Uma dimensão que sempre achámos divertida na recepção de alguns livros é julgar a “sofisticação” ou “cultura” de um autor ou autora pela quantidade de referências explicitamente citadas nos seus livros. Quando se citam referências literárias, artísticas ou cinematográficas (e as mais das vezes dentro de um universo relativamente restrito de referências), ou se expõem teorias científicas, etc., isso é o único elemento directo dessa erudição. Tudo o resto, desde a forma como as personagens se comportam ou falam, ou que podem demonstrar uma capacidade de observar e mimar os comportamentos humanos, à maneira de resolver conflitos internos e emocionais ou criar zonas de incerteza em torno dos conhecimentos, etc., é varrido. Que é precisamente onde se encontram as forças do autor coreano-canadiano. Ora, um dos aspectos curiosos é que O'Malley povoa todo o livro com “pistas”, digamos assim, dos elementos culturais que influenciam a estrutura e acção de Repeteco, mas sem nunca expor essas mesmas ideias como explicações directas dessas mesmas estruturas e acções. Por exemplo, numa das conversas entre Katie e o gerente do restaurante, este último fala dos kalpa, uma medida de tempo da cosmologia hindu-budista que equivale ao éon ocidental. Essa referência não serve para grande coisa de maneira imediata, apenas “abrilhanta” essa conversa. Porém, a sua citação abre um espaço imaginário na narrativa que nos permitirá depois integrar todos os acontecimentos fantásticos que testemunhamos, que implicam linhas divergentes do desenvolvimento da causalidade, de universos paralelos, para percebermos que essa fantasia, sendo a coluna vertebral do livro, serve tão-somente para reforçar a questão da identidade das suas personagens, o seu centro nevrálgico. Noutro momento, essa discrepância é até jogada, quando a personagem “aprende a sua lição”, para ser confrontada que essa lição estava desde a partida explícita numa dessas fórmulas feitas de motivação, num poster do escritório.
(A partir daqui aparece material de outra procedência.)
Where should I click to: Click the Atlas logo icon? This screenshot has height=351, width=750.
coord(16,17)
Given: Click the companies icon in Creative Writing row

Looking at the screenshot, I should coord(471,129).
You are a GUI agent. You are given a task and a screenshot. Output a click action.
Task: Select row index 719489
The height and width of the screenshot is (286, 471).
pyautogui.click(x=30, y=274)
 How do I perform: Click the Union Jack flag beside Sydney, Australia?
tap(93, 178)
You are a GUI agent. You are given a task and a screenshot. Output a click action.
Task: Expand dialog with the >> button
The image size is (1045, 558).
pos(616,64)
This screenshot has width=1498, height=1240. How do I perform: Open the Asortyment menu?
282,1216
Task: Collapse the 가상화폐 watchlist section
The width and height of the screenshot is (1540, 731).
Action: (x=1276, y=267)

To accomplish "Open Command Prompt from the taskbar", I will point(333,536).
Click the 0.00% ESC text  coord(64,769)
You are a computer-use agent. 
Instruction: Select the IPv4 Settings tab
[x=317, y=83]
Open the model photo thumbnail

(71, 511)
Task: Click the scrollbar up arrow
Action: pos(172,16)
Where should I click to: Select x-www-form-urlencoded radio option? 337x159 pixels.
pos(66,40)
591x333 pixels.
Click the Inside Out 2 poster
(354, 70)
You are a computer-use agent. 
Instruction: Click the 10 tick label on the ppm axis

É nesses cruzamentos adiados, por assim dizer, que a maturidade de O'Malley transparece, acima de tudo. Mas a nível formal isso é igualmente visível. A composição das páginas, com uma generosa margem inferior que “arruma” as vinhetas, dispostas estas em complexas variações de pranchas semi-regulares, tirando partido de sub-divisões das secções, leva a uma fluidez e ritmo, quando necessário, tão intensas como transquilas.

Traduzido de Seconds, o próprio título em português, Repeteco, aponta para o registo de linguagem oral, familiar e até de gíria que atravessa toda a tradução. Em alguns momentos, poderá provocar uma pequena distância, uma vez que este nível de linguagem tende a ser rapidamente substituído ou, no caso da recepção portuguesa (ou, quem sabe, mesmo no interior do Brasil entre as várias regiões), a ser mesmo incompreensível (expressões como “massa!”, “brechó”, “noiada”, etc., podem não ser inteligíveis juntos a todos os falantes). Mas ao mesmo tempo, lê-lo desta forma traz igualmente uma urgência e até uma elegância desarmante e totalmente apropriada a este conjunto de personagens.

No fundo, Repeteco é sobre segundas oportunidades, mas acima de tudo é uma forma de compreender que é das primeiras oportunidades que devemos tirar o máximo partido.
Nota final: agradecimentos à editora pela oferta do livro.